## Excerpted records

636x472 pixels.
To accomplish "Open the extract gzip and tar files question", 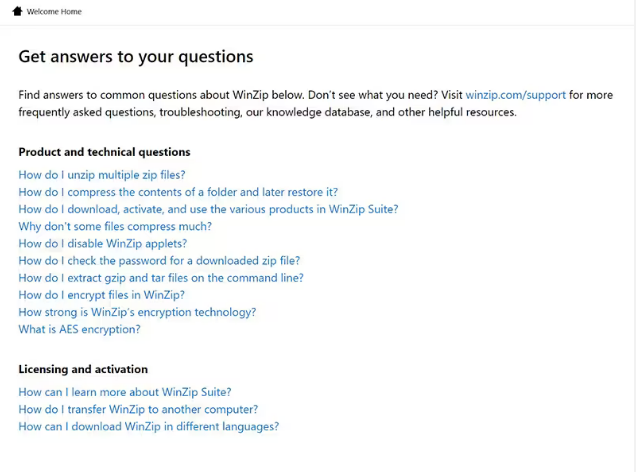I will coord(161,278).
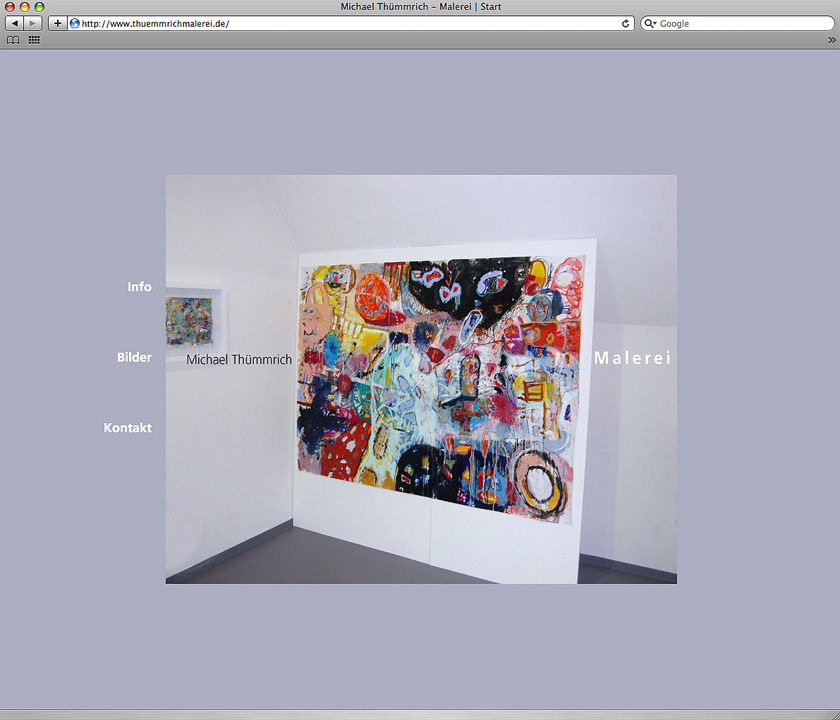Click the magnifying glass search icon

coord(650,23)

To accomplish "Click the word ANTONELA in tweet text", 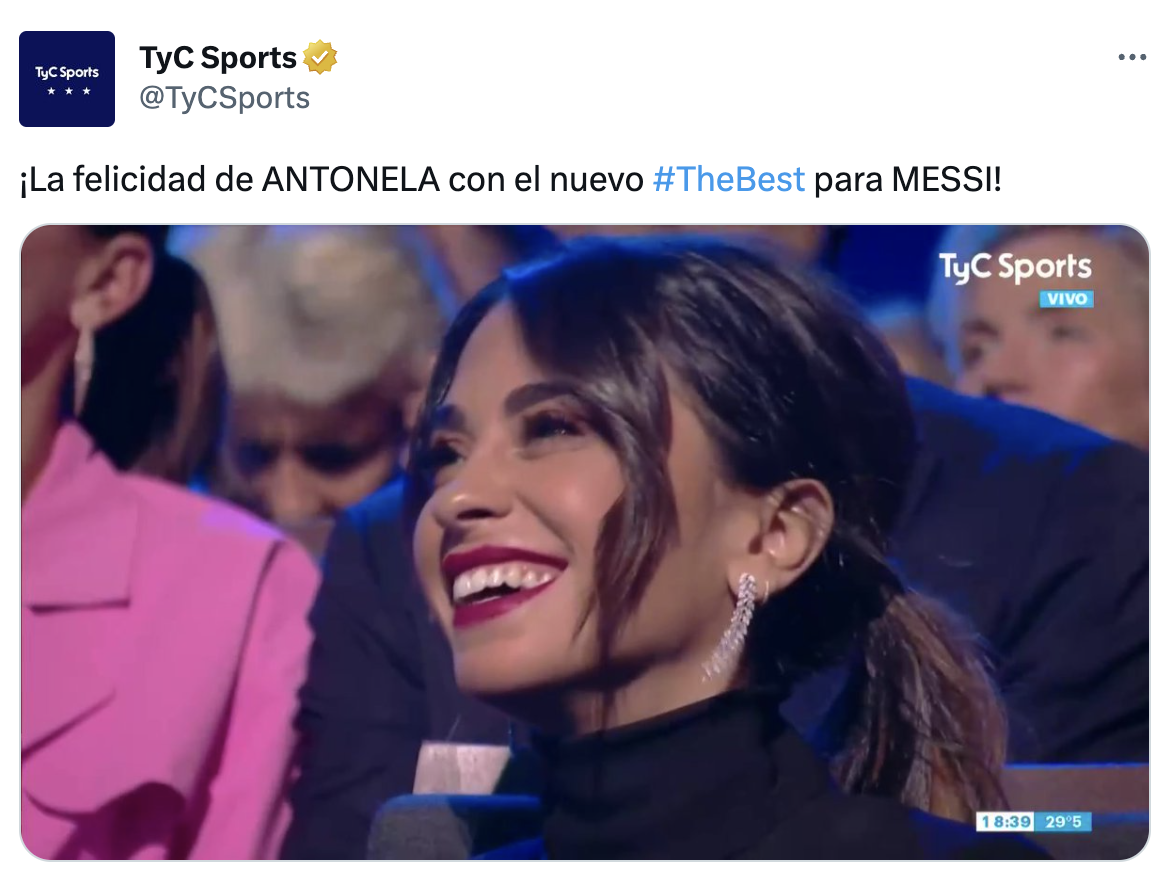I will [x=351, y=179].
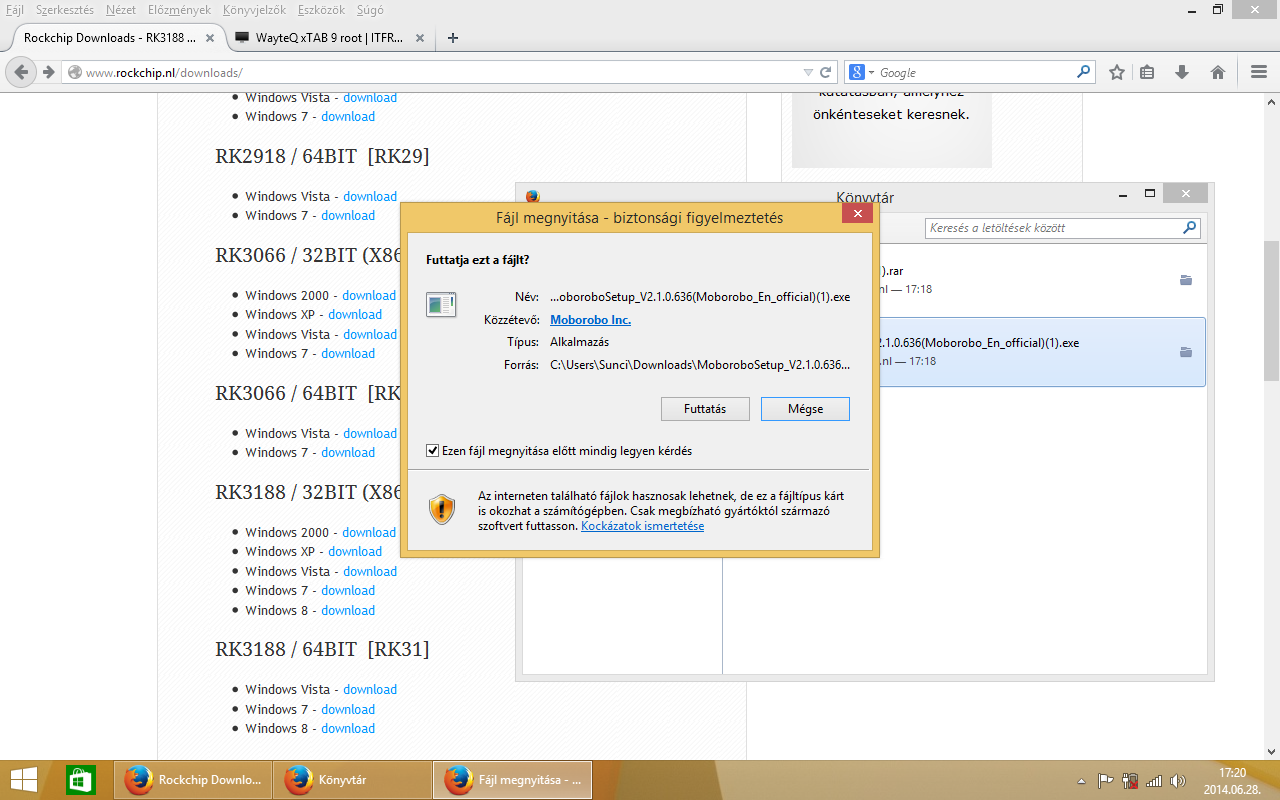Switch to the WayteQ xTAB 9 root tab
The width and height of the screenshot is (1280, 800).
pos(319,38)
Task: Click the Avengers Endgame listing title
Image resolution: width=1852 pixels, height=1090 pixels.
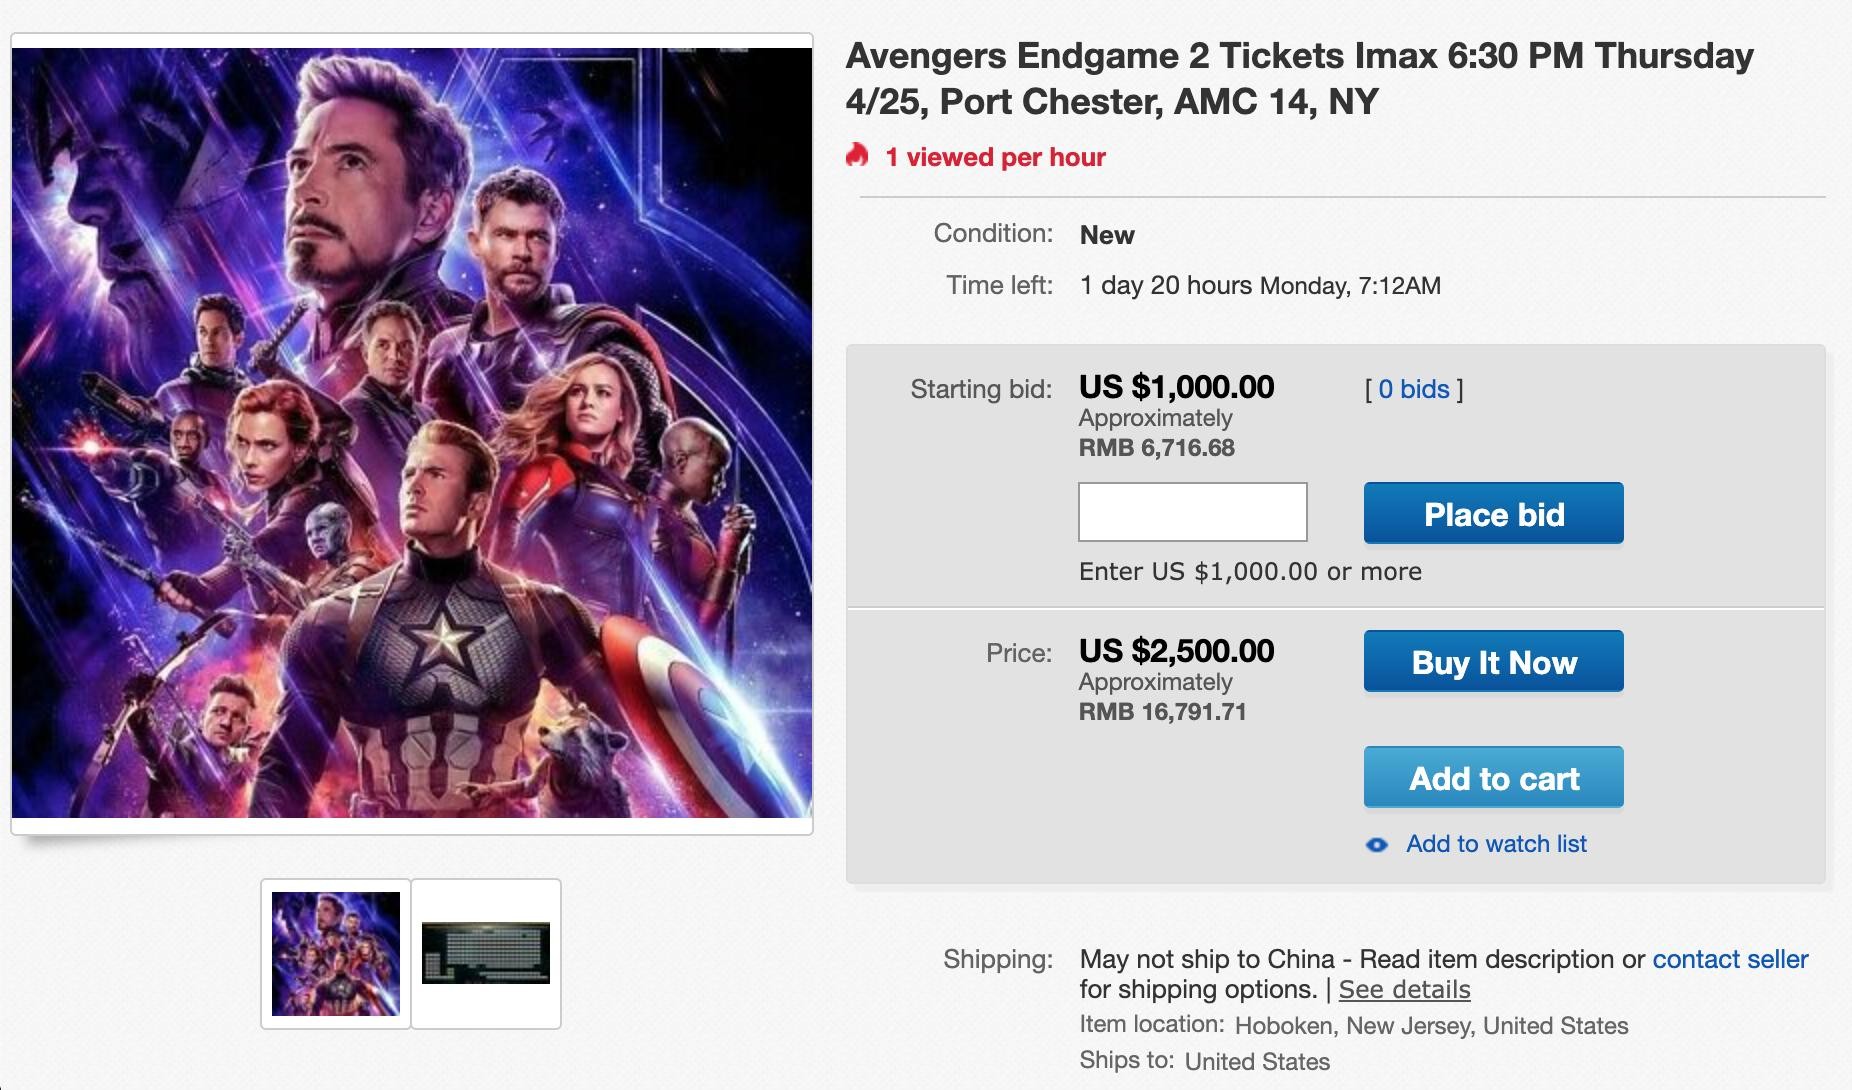Action: click(x=1298, y=78)
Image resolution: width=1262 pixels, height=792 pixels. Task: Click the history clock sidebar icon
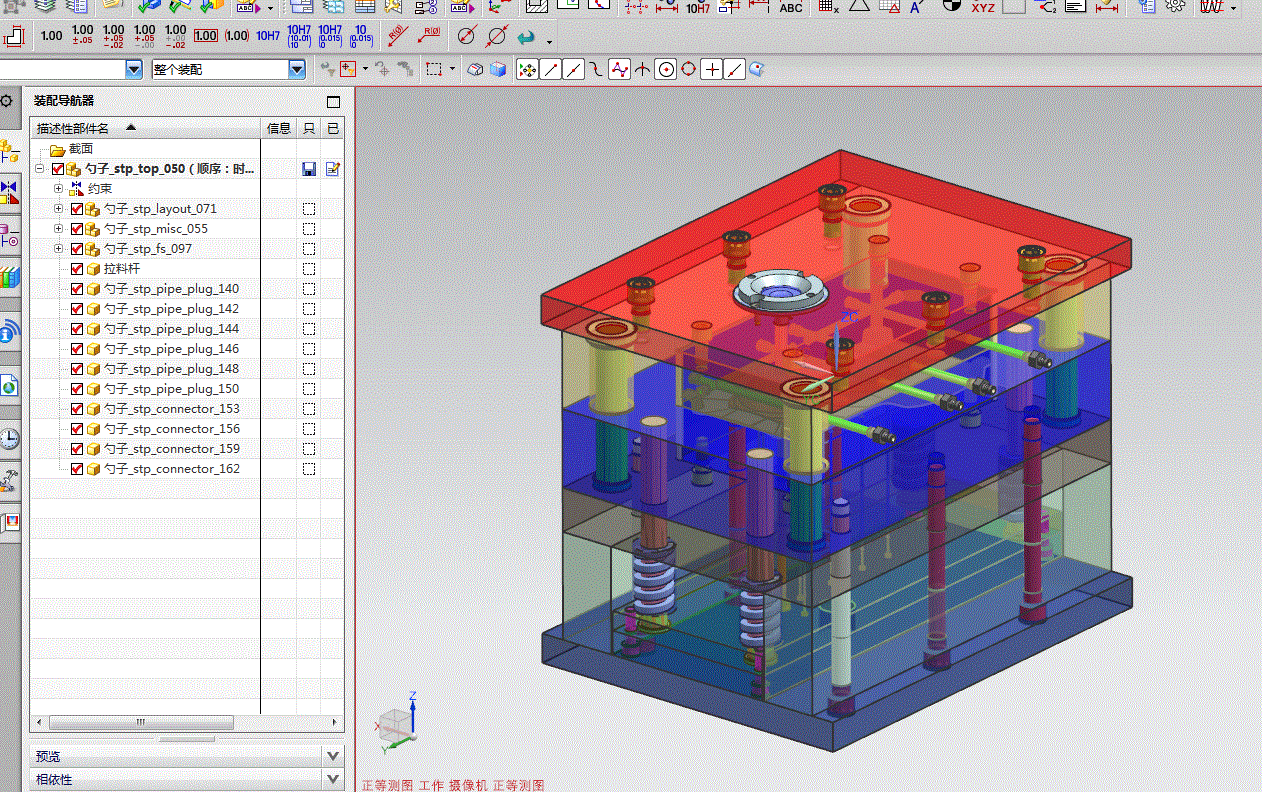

## What is needed
Find the word "Task" in the material, then list each line that holds it.

## Completed exercise
Task: Click the Avengers Endgame listing title
Image resolution: width=1262 pixels, height=792 pixels. Task: Click the history clock sidebar icon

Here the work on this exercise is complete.